Perhaps, it isn’t in response to the match or app itself, but rather to what it represents, or actually fails to represent for me. Every match, every convo, every date so far, has been a failed attempt of my ability to build meaningful romantic connection.
Before you tell me something clichè or bad advice, like “wait until you least expect it,” “stop expecting anything and something will happen someday,” “God is working on your husband,” “and have you tried *insert everything I’ve tried, only short of wearing a sign around my neck every day and changing who I am completely to be with someone,* please first, try to listen with your heart and hear the hurt in my words. Imagine the pain that I (and many others) may feel from constant rejection or failed attempts at love. The days where we wish we could just give in and choose the good enough person, because that’s better, or the times we refuse the great person because deep down, we aren’t sure we it’s real.

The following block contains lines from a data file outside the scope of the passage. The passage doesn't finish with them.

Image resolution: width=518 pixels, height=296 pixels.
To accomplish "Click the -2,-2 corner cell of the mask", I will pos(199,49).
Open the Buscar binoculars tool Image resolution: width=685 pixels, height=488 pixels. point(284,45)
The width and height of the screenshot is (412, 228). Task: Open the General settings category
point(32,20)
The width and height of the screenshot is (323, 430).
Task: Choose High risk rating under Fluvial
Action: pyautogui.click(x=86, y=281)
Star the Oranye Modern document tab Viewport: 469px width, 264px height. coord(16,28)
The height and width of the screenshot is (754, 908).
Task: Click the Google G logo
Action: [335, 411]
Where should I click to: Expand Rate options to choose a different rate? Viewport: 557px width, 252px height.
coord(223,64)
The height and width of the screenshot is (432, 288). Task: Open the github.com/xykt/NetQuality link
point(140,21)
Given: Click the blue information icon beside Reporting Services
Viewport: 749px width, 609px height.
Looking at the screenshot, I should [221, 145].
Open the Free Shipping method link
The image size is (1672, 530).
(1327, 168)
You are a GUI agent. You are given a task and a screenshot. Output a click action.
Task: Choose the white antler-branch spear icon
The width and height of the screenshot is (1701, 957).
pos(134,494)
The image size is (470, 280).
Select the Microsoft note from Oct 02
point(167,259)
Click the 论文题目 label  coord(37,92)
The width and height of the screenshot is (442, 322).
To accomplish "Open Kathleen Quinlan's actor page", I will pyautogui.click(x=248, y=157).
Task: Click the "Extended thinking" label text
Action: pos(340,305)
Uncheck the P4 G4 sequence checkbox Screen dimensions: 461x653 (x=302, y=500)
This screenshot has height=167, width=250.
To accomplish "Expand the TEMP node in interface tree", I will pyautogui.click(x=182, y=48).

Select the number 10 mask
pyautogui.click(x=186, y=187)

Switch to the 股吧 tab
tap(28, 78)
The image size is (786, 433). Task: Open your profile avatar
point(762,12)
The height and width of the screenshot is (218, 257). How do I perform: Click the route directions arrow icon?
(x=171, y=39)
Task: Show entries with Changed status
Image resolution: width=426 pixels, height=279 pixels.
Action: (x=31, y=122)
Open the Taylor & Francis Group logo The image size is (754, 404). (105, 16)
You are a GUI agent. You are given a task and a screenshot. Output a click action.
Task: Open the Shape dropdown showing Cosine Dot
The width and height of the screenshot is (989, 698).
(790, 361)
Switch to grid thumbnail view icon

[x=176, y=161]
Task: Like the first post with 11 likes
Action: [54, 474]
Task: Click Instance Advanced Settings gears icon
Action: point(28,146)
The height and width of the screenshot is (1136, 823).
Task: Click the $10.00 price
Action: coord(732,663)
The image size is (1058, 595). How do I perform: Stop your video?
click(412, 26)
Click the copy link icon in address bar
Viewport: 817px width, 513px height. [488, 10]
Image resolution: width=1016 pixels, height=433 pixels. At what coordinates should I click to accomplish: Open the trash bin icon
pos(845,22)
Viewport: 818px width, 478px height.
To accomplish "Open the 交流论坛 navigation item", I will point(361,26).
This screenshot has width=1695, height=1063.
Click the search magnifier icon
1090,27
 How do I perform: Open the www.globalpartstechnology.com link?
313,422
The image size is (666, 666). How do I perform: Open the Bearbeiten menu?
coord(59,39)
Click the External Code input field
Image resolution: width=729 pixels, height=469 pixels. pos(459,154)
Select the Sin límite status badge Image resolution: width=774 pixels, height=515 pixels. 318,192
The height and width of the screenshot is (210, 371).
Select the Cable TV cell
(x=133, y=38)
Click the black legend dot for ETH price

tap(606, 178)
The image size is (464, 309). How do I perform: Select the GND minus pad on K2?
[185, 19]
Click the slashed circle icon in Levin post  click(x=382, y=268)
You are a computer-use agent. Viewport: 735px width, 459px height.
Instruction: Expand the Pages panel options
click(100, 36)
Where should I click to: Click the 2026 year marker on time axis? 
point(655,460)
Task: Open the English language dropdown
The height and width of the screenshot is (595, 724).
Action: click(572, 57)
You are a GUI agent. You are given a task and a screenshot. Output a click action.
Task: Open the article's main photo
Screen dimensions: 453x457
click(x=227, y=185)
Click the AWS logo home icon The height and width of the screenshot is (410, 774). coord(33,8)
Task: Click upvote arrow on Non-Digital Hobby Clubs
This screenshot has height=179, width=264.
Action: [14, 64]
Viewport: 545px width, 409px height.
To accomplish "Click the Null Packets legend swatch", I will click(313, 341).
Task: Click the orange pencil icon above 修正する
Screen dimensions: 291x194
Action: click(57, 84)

But mostly, remember what it feels like to always be picked last at recess, to not be liked, to try to do something and do it right, and yet, each time prove to be another learning lesson or outright failure. None of these things will kill you, they teach you character and resilience, but no one would deny that they hurt like hell to be repeated for several attempts. And then, perhaps, you can understand why this isn’t an appropriate time for a clichè or advice.
A match means another time to not get it right. To move too fast, too slow, to be not the right pretty, too fiery in wit and attitude, but too boring for nightlife, to not be enough, to be too hopeful, but obviously miss every yellow flag, to be jaded and completely unhopeful, for first dates with no sparks on either or both sides, to let down guys not for you, but with good hearts, to be potentially mentally abused, to be too hopeful (repeated twice), to let down everyone rooting for a relationship for you, to have to explain why it didn’t happen.
Most people say I put too much pressure on it. The reality is, I honestly don’t. I no longer swipe looking for love or something, I learned you can’t build homes out of people. Recently, I’ve been swiping with a dull numbness, occasionally feeling a spark, but not expecting anything, and that kills me at least as much as, if not more, than expecting nothing and going with the flow (which is a phrase I hate… not a dead fish, although I try). It kills me, and I suspect at least one other sensitive person like myself, reading this blog, because it removes the hope that has always sustained humanity from the equation, removes the hope of connection, which, that desire for connection, is a precursor for, building connection, removes the hope that things can always be magical and unexpected things can happen… and instead replaces it with a somber feeling that love and connection are not real or you must settle, and that you are wrong and silly for ever believing these things, or in the magic of life.
I have never, ever felt that I needed a man to complete me or make my life better. In spite of my many flaws, I consider myself a complete and whole person (perhaps a little bruised, but aren’t we all). But I do yearn for romantic love. (Spoiler alert: these two things are not mutually exclusive). And although matches, talking to someone I find attractive, and dates terrify me, I must not give into temptation to go with the flow… I must hold onto hope.